### WHAT IS EXPECTED
Transcribe the following records line for line, without changing anything.

_ _ _

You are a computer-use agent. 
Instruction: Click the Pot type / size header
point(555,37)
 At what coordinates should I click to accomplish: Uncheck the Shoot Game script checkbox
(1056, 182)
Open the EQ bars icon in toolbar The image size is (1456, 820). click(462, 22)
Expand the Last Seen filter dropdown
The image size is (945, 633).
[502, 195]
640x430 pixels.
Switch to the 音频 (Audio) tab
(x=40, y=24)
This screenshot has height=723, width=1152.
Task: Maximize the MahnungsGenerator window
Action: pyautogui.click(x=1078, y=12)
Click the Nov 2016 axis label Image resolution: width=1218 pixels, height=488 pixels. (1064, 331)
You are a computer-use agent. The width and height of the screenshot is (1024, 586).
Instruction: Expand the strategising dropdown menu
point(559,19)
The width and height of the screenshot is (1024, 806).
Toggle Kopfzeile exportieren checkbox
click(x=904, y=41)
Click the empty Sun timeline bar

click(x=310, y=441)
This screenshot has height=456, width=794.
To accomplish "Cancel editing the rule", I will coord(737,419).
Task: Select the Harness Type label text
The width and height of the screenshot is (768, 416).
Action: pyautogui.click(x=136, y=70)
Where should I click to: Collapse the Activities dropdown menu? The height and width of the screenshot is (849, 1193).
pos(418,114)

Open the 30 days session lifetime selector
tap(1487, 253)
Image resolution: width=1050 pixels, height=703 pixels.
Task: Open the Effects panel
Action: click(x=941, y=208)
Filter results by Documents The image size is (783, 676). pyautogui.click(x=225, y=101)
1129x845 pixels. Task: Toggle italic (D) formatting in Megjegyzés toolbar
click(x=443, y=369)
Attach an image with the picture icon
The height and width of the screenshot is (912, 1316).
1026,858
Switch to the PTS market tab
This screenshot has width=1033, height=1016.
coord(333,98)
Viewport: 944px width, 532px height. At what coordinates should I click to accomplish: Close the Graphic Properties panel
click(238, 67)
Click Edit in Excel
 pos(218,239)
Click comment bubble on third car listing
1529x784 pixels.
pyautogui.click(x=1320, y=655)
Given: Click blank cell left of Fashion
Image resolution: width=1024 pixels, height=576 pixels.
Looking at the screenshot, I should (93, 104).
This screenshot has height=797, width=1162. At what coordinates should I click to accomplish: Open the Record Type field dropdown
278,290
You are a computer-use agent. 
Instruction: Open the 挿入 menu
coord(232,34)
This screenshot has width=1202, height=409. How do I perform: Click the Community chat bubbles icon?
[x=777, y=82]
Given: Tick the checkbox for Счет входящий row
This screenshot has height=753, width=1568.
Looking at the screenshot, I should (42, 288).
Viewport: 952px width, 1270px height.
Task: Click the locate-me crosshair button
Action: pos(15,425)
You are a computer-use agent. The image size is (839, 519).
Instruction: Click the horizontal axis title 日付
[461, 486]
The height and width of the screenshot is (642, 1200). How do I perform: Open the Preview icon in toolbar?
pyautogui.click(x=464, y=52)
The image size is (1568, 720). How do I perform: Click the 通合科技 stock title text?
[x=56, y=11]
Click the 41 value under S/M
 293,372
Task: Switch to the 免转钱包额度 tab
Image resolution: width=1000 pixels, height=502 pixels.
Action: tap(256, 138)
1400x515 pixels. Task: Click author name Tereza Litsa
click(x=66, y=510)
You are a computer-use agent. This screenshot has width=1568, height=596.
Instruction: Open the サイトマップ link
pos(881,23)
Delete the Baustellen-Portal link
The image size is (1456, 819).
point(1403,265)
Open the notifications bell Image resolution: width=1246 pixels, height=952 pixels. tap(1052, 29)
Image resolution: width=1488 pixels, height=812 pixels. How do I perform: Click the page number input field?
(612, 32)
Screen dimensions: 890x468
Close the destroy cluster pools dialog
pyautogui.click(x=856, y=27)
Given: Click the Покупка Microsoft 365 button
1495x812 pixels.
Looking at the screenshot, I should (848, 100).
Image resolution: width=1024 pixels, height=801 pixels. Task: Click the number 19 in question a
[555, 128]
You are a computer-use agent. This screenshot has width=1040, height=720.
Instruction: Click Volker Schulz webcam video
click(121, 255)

_ _ _

### REPLY
You are a computer-use agent. 
Instruction: Click the Pot type / size header
point(555,37)
 At what coordinates should I click to accomplish: Uncheck the Shoot Game script checkbox
(1056, 182)
Open the EQ bars icon in toolbar The image size is (1456, 820). click(462, 22)
Expand the Last Seen filter dropdown
The image size is (945, 633).
[502, 195]
640x430 pixels.
Switch to the 音频 (Audio) tab
(x=40, y=24)
This screenshot has height=723, width=1152.
Task: Maximize the MahnungsGenerator window
Action: pyautogui.click(x=1078, y=12)
Click the Nov 2016 axis label Image resolution: width=1218 pixels, height=488 pixels. (1064, 331)
You are a computer-use agent. The width and height of the screenshot is (1024, 586).
Instruction: Expand the strategising dropdown menu
point(559,19)
The width and height of the screenshot is (1024, 806).
Toggle Kopfzeile exportieren checkbox
click(x=904, y=41)
Click the empty Sun timeline bar

click(x=310, y=441)
This screenshot has height=456, width=794.
To accomplish "Cancel editing the rule", I will coord(737,419).
Task: Select the Harness Type label text
The width and height of the screenshot is (768, 416).
Action: pyautogui.click(x=136, y=70)
Where should I click to: Collapse the Activities dropdown menu? The height and width of the screenshot is (849, 1193).
pos(418,114)

Open the 30 days session lifetime selector
tap(1487, 253)
Image resolution: width=1050 pixels, height=703 pixels.
Task: Open the Effects panel
Action: click(x=941, y=208)
Filter results by Documents The image size is (783, 676). pyautogui.click(x=225, y=101)
1129x845 pixels. Task: Toggle italic (D) formatting in Megjegyzés toolbar
click(x=443, y=369)
Attach an image with the picture icon
The height and width of the screenshot is (912, 1316).
1026,858
Switch to the PTS market tab
This screenshot has width=1033, height=1016.
coord(333,98)
Viewport: 944px width, 532px height. At what coordinates should I click to accomplish: Close the Graphic Properties panel
click(238, 67)
Click Edit in Excel
 pos(218,239)
Click comment bubble on third car listing
1529x784 pixels.
pyautogui.click(x=1320, y=655)
Given: Click blank cell left of Fashion
Image resolution: width=1024 pixels, height=576 pixels.
Looking at the screenshot, I should (93, 104).
This screenshot has height=797, width=1162. At what coordinates should I click to accomplish: Open the Record Type field dropdown
278,290
You are a computer-use agent. 
Instruction: Open the 挿入 menu
coord(232,34)
This screenshot has width=1202, height=409. How do I perform: Click the Community chat bubbles icon?
[x=777, y=82]
Given: Tick the checkbox for Счет входящий row
This screenshot has height=753, width=1568.
Looking at the screenshot, I should (42, 288).
Viewport: 952px width, 1270px height.
Task: Click the locate-me crosshair button
Action: pos(15,425)
You are a computer-use agent. The image size is (839, 519).
Instruction: Click the horizontal axis title 日付
[461, 486]
The height and width of the screenshot is (642, 1200). How do I perform: Open the Preview icon in toolbar?
pyautogui.click(x=464, y=52)
The image size is (1568, 720). How do I perform: Click the 通合科技 stock title text?
[x=56, y=11]
Click the 41 value under S/M
 293,372
Task: Switch to the 免转钱包额度 tab
Image resolution: width=1000 pixels, height=502 pixels.
Action: tap(256, 138)
1400x515 pixels. Task: Click author name Tereza Litsa
click(x=66, y=510)
You are a computer-use agent. This screenshot has width=1568, height=596.
Instruction: Open the サイトマップ link
pos(881,23)
Delete the Baustellen-Portal link
The image size is (1456, 819).
point(1403,265)
Open the notifications bell Image resolution: width=1246 pixels, height=952 pixels. tap(1052, 29)
Image resolution: width=1488 pixels, height=812 pixels. How do I perform: Click the page number input field?
(612, 32)
Screen dimensions: 890x468
Close the destroy cluster pools dialog
pyautogui.click(x=856, y=27)
Given: Click the Покупка Microsoft 365 button
1495x812 pixels.
Looking at the screenshot, I should (848, 100).
Image resolution: width=1024 pixels, height=801 pixels. Task: Click the number 19 in question a
[555, 128]
You are a computer-use agent. This screenshot has width=1040, height=720.
Instruction: Click Volker Schulz webcam video
click(121, 255)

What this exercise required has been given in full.